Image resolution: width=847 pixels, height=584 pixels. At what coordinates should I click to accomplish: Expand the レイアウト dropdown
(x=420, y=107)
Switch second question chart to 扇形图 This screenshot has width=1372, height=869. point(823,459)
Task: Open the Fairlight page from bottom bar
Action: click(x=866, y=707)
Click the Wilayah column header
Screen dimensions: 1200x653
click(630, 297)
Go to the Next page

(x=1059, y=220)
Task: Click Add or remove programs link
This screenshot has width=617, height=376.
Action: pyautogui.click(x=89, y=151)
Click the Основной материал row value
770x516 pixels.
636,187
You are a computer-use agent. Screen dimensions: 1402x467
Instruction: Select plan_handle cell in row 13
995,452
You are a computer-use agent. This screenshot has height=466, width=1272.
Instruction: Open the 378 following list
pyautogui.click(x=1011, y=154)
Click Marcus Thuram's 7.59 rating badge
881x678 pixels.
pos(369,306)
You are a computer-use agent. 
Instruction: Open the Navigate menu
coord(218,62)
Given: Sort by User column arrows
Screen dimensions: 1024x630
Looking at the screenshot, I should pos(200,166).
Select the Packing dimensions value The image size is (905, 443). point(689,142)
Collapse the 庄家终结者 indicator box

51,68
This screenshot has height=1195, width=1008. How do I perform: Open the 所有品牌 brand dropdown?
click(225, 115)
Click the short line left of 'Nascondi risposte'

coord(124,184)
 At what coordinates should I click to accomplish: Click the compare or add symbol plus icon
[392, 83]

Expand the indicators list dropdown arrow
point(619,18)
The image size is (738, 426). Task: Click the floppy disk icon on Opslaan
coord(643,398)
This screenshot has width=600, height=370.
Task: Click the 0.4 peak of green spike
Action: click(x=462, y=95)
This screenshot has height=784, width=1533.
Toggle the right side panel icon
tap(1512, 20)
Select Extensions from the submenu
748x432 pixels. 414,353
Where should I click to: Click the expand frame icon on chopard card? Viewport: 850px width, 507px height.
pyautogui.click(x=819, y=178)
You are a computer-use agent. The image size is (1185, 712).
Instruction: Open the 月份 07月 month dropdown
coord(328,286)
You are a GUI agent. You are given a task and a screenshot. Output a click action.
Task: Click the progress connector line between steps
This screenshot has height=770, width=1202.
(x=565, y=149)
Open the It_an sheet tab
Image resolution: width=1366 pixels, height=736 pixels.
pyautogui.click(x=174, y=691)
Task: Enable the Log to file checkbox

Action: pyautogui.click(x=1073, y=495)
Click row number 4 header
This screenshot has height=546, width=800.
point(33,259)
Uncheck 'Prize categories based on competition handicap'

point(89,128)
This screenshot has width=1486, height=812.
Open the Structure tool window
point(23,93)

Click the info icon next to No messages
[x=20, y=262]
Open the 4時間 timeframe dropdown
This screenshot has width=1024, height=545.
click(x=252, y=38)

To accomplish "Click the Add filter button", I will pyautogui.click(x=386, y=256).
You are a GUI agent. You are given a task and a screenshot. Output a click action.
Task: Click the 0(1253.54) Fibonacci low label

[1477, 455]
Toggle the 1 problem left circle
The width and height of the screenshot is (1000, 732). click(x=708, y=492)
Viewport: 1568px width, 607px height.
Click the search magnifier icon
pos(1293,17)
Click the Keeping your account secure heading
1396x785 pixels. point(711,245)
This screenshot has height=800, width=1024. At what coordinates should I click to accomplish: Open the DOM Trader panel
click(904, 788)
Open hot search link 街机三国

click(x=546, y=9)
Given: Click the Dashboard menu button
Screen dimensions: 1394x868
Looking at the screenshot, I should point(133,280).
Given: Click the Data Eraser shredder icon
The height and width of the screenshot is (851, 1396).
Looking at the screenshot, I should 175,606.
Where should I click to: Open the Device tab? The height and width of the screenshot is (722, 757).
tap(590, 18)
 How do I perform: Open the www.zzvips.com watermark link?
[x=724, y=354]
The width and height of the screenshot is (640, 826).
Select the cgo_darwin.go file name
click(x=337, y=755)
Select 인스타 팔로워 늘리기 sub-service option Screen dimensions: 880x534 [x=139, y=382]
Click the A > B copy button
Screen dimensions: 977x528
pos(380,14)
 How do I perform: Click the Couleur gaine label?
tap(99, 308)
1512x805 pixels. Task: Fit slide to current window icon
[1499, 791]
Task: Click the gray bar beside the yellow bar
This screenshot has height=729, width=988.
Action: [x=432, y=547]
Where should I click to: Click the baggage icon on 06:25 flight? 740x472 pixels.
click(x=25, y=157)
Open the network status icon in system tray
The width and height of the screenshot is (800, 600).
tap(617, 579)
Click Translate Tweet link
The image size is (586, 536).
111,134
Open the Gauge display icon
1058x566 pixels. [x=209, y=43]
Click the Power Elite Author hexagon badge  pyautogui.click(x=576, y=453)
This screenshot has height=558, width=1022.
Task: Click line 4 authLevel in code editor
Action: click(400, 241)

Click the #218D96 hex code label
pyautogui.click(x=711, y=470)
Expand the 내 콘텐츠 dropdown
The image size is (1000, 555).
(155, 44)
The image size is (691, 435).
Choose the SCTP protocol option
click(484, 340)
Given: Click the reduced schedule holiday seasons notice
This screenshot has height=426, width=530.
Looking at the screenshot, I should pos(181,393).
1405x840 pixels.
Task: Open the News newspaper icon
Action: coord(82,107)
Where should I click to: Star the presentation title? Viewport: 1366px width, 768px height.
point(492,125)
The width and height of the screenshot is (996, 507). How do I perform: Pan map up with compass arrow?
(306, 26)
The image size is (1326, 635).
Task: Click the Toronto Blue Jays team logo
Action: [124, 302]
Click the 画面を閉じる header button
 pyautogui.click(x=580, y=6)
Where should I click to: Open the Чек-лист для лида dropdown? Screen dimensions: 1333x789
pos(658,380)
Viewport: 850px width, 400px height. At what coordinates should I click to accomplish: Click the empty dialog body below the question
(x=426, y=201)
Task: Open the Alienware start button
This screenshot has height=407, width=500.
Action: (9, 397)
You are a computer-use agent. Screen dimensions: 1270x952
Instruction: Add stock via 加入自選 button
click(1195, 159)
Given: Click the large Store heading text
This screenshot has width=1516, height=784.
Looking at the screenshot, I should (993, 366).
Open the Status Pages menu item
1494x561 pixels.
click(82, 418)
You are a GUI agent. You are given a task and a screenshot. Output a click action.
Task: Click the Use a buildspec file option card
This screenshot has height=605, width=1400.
--------------------
> [Exercise description]: Please return exactly the lines from the first line of the material through the one with "Task: Click Add or remove programs link", and no lines after it.

> [The completed task]:
Image resolution: width=847 pixels, height=584 pixels. At what coordinates should I click to accomplish: Expand the レイアウト dropdown
(x=420, y=107)
Switch second question chart to 扇形图 This screenshot has width=1372, height=869. point(823,459)
Task: Open the Fairlight page from bottom bar
Action: click(x=866, y=707)
Click the Wilayah column header
Screen dimensions: 1200x653
click(630, 297)
Go to the Next page

(x=1059, y=220)
Task: Click Add or remove programs link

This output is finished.